Berger: Verzicht ist falsch und gefährlich

Das ist aber nicht das einzige, was Thomas Berger an der Situation beschäftigt. Unlängst hatte Berger Innenminister Karl-Heinz Schröter (SPD) zu Gast in Trebbin. Eigentlich ging es um einen Förderbescheid, aber Berger nahm sich den Minister kurz zur Seite und geigte ihm die Meinung. Ein Verzicht auf die Ausbaubeiträge sei falsch und gefährlich, sagte er. Das System habe viele Jahrzehnte gut funktioniert. Wenn die Anlieger künftig nichts mehr für die Straßen zahlen müssen, dann werden ihre Ansprüche steigen, sagte Berger. Womöglich werden sie dann sogar Gehwege, Radwege, Entwässerung oder höhere Bauklassen einfordern. „Ich befürchte eine Klagewelle“, sagte Berger. Der Innenminister wiegelte ab.

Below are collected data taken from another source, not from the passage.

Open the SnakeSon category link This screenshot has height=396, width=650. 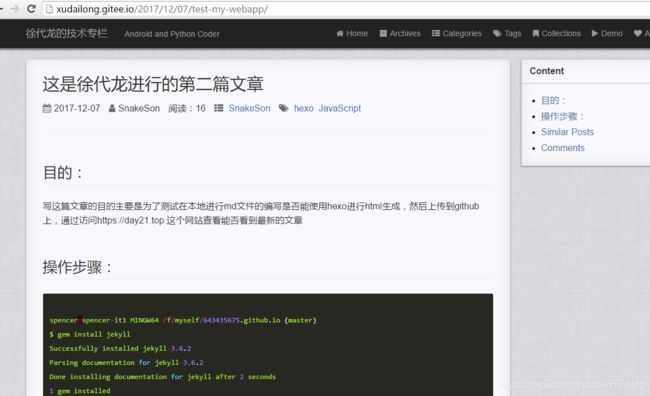(249, 108)
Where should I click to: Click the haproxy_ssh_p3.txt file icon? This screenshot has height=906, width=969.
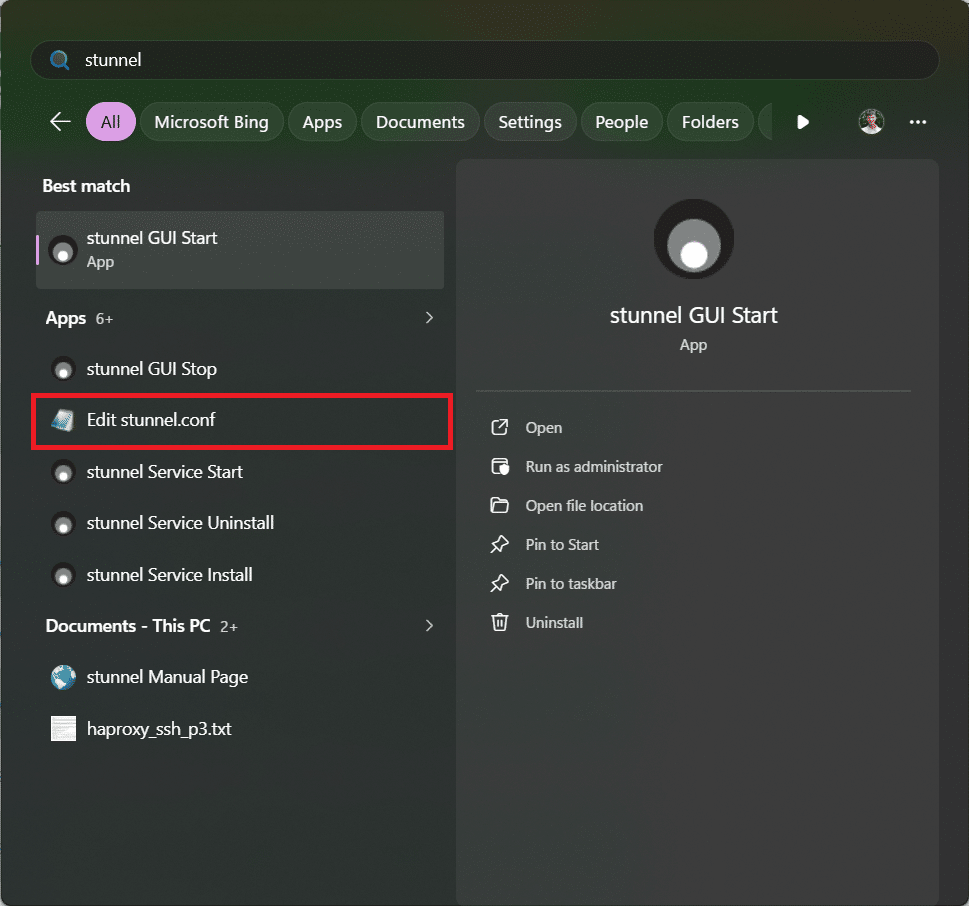[x=63, y=729]
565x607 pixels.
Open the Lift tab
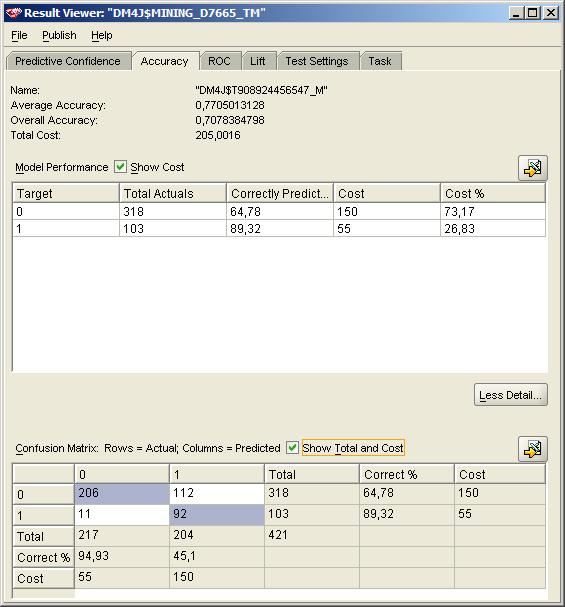(x=258, y=61)
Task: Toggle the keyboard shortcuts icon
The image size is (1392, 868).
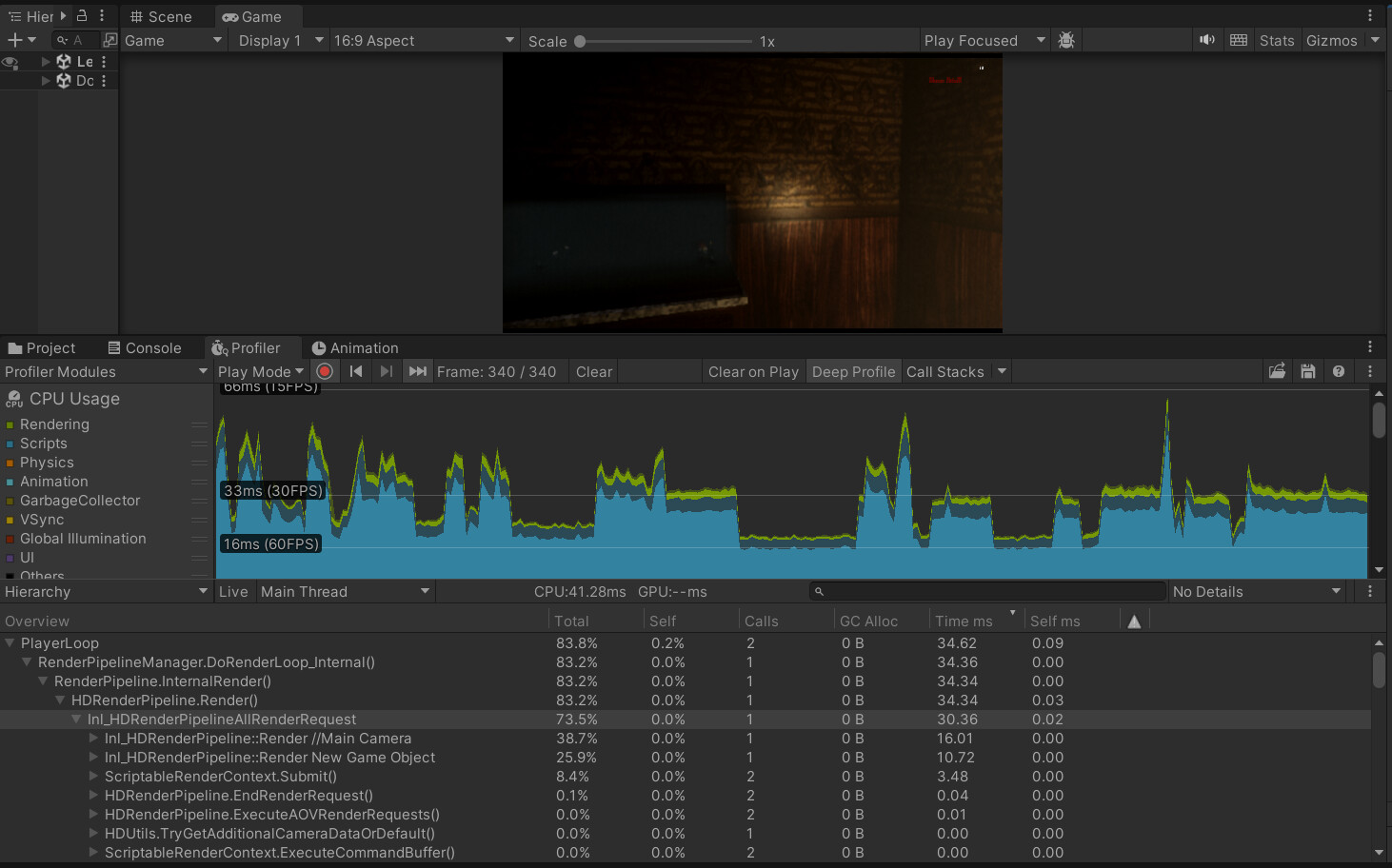Action: (1239, 40)
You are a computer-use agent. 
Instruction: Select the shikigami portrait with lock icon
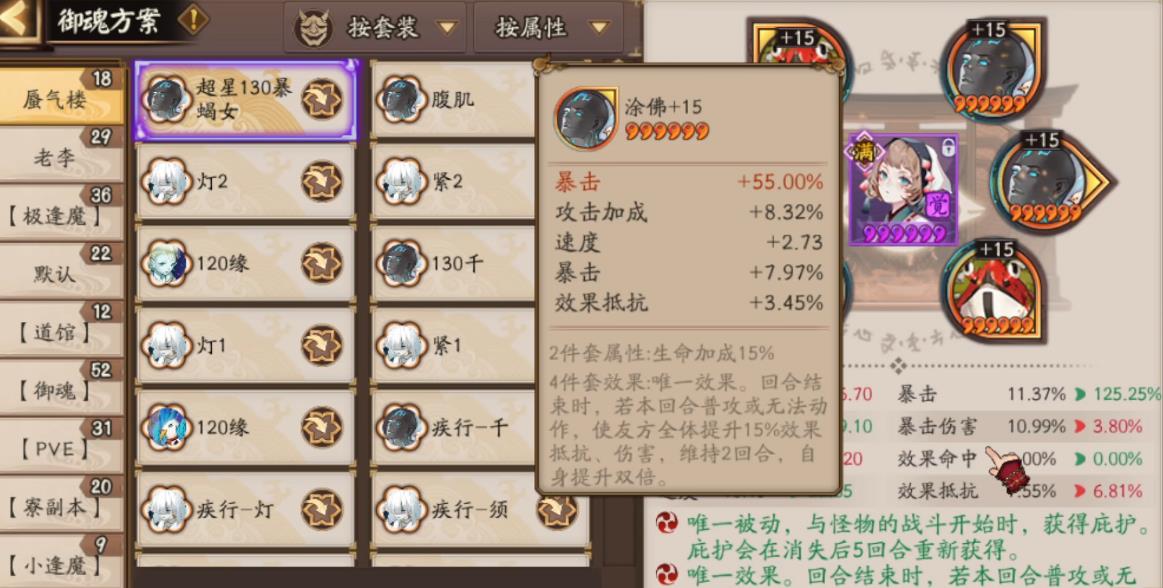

Aber auch die anderen Bürgermeister sehen vor allem Schwierigkeiten: Ortwin Baier fürchtet deutliche Steuererhöhungen. „Dann müssen die, die ihre Straße schon bezahlt haben, noch einmal alles mitbezahlen.“ Und Sven Herzberger wittert schon das große organisatorische Chaos. „Ich sehe es kommen, dass alle Gemeinden in Brandenburg auf einmal die Sanierung ihres gesamten Straßennetzes beantragen“, sagt er.

Die Landtagsfraktionen von SPD und Linken wollen sich eigentlich Mitte Februar darauf einigen, die Ausbaubeiträge abzuschaffen. Sie werden bis dahin noch eine Menge Details klären müssen.